Brits voted to leave the European Union in a referendum in June, but the government has since failed to reveal any details about how it plans to reshape relations with its most important trading partner.
“There can be no ‘a la carte’ access to the single market,” Juncker said in his annual state of the union speech.
British Prime Minister Theresa May has said she will aim for “the best possible deal for the United Kingdom” in Brexit talks with the EU, without saying what that means.
The all important U.K. financial services sector is pushing for full access to Europe’s free trade area, the world’s largest. And many foreign companies operating in the U.K. have said losing access could force them to move people and operations out of the country.
But many pro-Brexit politicians in the U.K. have insisted that migration from the EU must be more tightly controlled once the country has left the group. No other country has full access to EU markets without accepting free movement of EU citizens across its borders.
Juncker also urged May to get on with the formal process of Brexit by triggering Article 50 of the EU treaty.
“We would be happy if the request for Brexit could happen as quickly as possible so we could take the specific steps that need to be taken, and so that our relations with the U.K. — which must remain on a friendly basis — can take a new shape,” he said.
Juncker dismissed fears Brexit could start a chain reaction and lead to other countries leaving the European Union.
“We respect and regret the UK’s decision, but the EU as such is not at risk,” Juncker said.

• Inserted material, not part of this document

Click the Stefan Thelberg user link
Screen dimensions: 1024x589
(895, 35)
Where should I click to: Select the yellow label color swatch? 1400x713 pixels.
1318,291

The Commission president also touched on the rise in hate crimes in the U.K. in the aftermath of the June referendum. The National Police Chiefs’ Council in the U.K. said the number of reported hate crimes has increased by as much as 58% year-on-year in the wake of the Brexit vote.
“We Europeans can never accept Polish workers being harassed, beaten up or even murdered on the streets of Harlow,” Juncker said. “The free movement of workers is as much a common European value as our fight against discrimination and racism,” he added.